Страница 2 из 13
«Буржуазная» трактовка истории стала попыткой рассмотреть исторический процесс как социальный и через взгляды и деятельность торгово-ремесленных слоев в противовес феодально-гуманистической как истории «пророков» и «героев».
Девятнадцатый век, век- «изобретатель», выступил в качестве создателя «научной» картины мира и современной европейской культурной парадигмы. Научные и социальные концепции стали определять векторы дальнейшего развития цивилизации. Это породило и их проблемное соотношение.
В этом же веке сформировалась марксистская трактовка истории как «пролетарская» и «атеистическая» попытка выстроить предельно десакрализованную и социологизированную философию истории. В этой парадигме оформились концепции «классовой борьбы» и «извечной борьбы материализма и идеализма» как основных составляющих исторического процесса, как модернизация истории или попытка создания философии истории на материале только XVIII–XIX вв.
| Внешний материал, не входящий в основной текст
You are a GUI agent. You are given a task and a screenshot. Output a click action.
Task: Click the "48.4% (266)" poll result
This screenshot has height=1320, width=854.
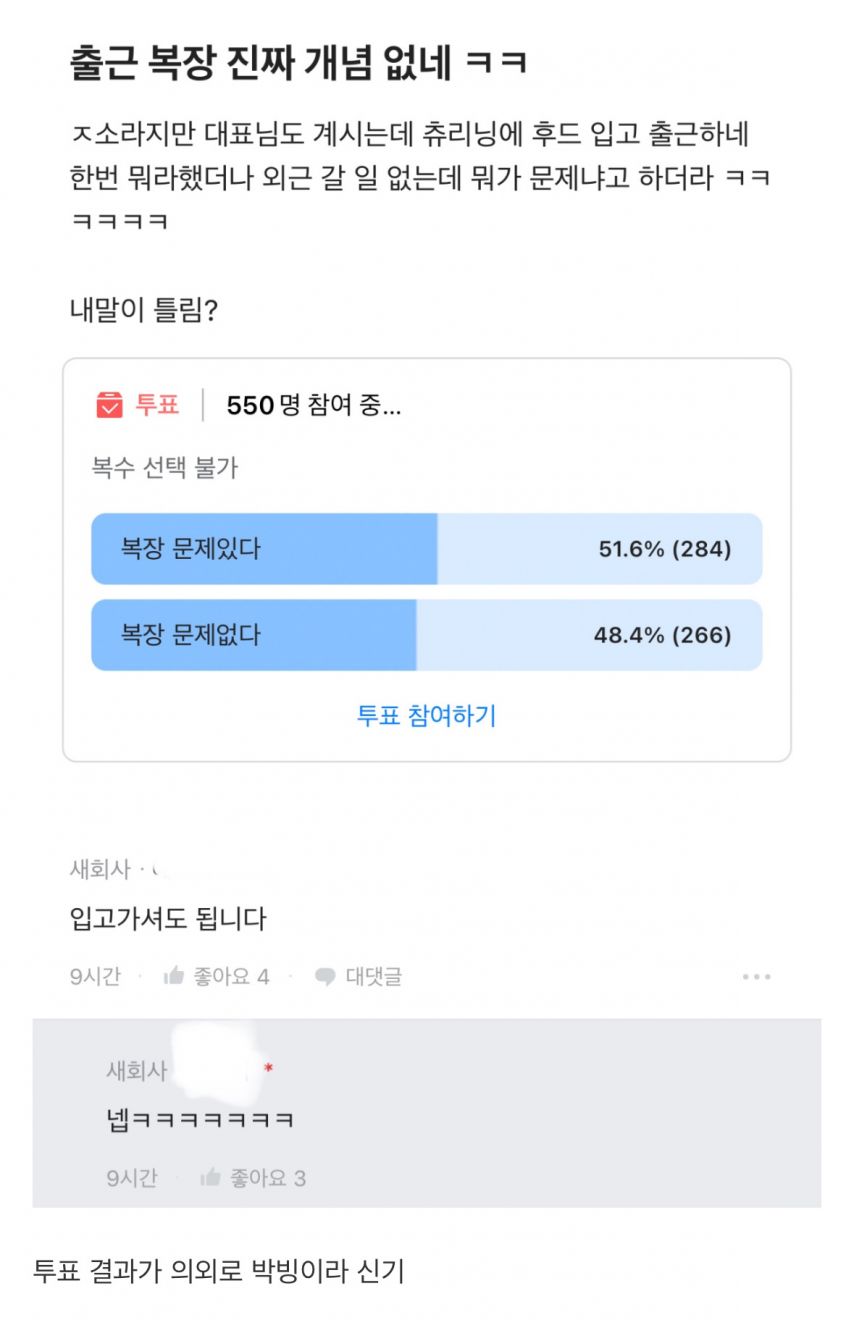(662, 635)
«Вывихнутый» двадцатый век рассматривается как «осень науки». Фрейдизм и «школа Анналов» стали попытками объяснить социальные процессы ментальнофизиологическими составляющими человеческой личности. Ярким явлением стал ментально-пассионарный подход Л. Н. Гумилева.
Естественно, важно и то, что история осмысливалась и изучалась на нескольких уровнях, преимущественно, трех.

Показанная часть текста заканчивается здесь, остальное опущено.